▶ [Activity]: Once the line with "This screenshot has height=614, width=1021." is found in the entries below, repeat it and each following line exactly, up to and including the line with "View Puell Multiple". Add no other lines.

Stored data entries
-=-=-=-=-

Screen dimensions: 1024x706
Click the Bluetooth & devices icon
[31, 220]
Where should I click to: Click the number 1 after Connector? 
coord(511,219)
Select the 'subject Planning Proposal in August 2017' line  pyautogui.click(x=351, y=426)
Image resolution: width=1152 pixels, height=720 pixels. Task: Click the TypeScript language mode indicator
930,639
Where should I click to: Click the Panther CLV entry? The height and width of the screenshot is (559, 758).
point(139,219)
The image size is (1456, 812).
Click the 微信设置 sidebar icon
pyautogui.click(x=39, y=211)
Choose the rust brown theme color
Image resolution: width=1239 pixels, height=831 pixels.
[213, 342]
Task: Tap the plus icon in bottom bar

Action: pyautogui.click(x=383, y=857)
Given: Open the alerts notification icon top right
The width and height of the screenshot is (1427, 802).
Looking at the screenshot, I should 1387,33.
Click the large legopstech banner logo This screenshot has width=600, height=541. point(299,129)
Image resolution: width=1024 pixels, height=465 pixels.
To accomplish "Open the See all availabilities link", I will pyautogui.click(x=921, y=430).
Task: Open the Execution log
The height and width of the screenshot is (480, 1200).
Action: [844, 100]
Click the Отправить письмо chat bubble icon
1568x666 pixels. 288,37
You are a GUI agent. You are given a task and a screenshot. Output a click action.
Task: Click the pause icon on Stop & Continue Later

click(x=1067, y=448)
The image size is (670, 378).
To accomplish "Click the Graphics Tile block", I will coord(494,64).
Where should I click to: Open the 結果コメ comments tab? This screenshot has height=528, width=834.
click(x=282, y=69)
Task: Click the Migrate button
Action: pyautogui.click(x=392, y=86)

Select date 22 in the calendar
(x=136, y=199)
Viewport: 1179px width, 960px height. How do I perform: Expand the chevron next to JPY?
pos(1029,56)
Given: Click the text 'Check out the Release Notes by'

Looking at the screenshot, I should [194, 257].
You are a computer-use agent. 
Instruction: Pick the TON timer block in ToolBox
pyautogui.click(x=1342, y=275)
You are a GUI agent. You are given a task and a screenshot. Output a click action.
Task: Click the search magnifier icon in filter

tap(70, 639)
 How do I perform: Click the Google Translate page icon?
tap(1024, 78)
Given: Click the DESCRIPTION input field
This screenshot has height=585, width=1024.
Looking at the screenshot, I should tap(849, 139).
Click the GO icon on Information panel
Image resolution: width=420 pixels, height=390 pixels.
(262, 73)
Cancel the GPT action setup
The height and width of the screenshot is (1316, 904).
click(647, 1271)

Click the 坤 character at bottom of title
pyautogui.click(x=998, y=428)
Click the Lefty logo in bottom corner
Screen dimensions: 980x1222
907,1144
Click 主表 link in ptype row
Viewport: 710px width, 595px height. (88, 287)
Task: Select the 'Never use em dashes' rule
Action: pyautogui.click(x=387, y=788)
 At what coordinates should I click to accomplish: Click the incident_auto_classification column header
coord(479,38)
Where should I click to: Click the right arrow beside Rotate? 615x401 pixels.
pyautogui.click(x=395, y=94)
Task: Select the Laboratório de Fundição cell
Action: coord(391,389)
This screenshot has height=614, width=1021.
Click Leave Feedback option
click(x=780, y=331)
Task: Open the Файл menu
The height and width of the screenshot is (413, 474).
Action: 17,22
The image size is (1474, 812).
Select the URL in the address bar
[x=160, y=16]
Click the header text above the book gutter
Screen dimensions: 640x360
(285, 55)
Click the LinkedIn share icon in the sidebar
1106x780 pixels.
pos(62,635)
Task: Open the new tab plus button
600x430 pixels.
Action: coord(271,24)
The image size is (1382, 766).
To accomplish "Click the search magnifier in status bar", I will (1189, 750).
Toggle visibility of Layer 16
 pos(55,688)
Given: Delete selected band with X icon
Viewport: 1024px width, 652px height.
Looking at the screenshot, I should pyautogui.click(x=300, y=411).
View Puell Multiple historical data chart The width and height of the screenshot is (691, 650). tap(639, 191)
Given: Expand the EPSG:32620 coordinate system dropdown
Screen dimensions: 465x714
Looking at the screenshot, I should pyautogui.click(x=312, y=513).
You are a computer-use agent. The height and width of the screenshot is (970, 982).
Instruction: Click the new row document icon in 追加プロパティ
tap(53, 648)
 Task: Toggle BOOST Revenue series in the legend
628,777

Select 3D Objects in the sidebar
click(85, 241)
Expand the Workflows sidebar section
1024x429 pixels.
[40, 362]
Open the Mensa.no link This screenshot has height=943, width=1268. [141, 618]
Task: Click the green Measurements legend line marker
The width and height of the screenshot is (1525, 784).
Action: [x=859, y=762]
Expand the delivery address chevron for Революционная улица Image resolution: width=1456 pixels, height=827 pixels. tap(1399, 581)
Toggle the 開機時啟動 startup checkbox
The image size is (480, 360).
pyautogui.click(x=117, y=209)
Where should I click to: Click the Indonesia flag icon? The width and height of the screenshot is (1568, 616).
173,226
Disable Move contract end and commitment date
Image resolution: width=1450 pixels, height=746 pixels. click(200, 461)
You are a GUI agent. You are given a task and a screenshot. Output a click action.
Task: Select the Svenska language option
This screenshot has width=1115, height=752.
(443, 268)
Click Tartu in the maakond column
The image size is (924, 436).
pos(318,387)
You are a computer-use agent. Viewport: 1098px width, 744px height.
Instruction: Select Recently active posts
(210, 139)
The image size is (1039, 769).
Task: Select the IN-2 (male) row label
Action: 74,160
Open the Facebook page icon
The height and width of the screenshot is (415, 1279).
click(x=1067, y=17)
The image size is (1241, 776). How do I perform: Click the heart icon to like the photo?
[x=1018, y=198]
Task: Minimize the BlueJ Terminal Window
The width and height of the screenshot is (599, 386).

-=-=-=-=-

▶ [Response]:
This screenshot has height=614, width=1021.
Click Leave Feedback option
click(x=780, y=331)
Task: Open the Файл menu
The height and width of the screenshot is (413, 474).
Action: 17,22
The image size is (1474, 812).
Select the URL in the address bar
[x=160, y=16]
Click the header text above the book gutter
Screen dimensions: 640x360
(285, 55)
Click the LinkedIn share icon in the sidebar
1106x780 pixels.
pos(62,635)
Task: Open the new tab plus button
600x430 pixels.
Action: coord(271,24)
The image size is (1382, 766).
To accomplish "Click the search magnifier in status bar", I will (1189, 750).
Toggle visibility of Layer 16
 pos(55,688)
Given: Delete selected band with X icon
Viewport: 1024px width, 652px height.
Looking at the screenshot, I should pyautogui.click(x=300, y=411).
View Puell Multiple historical data chart The width and height of the screenshot is (691, 650). tap(639, 191)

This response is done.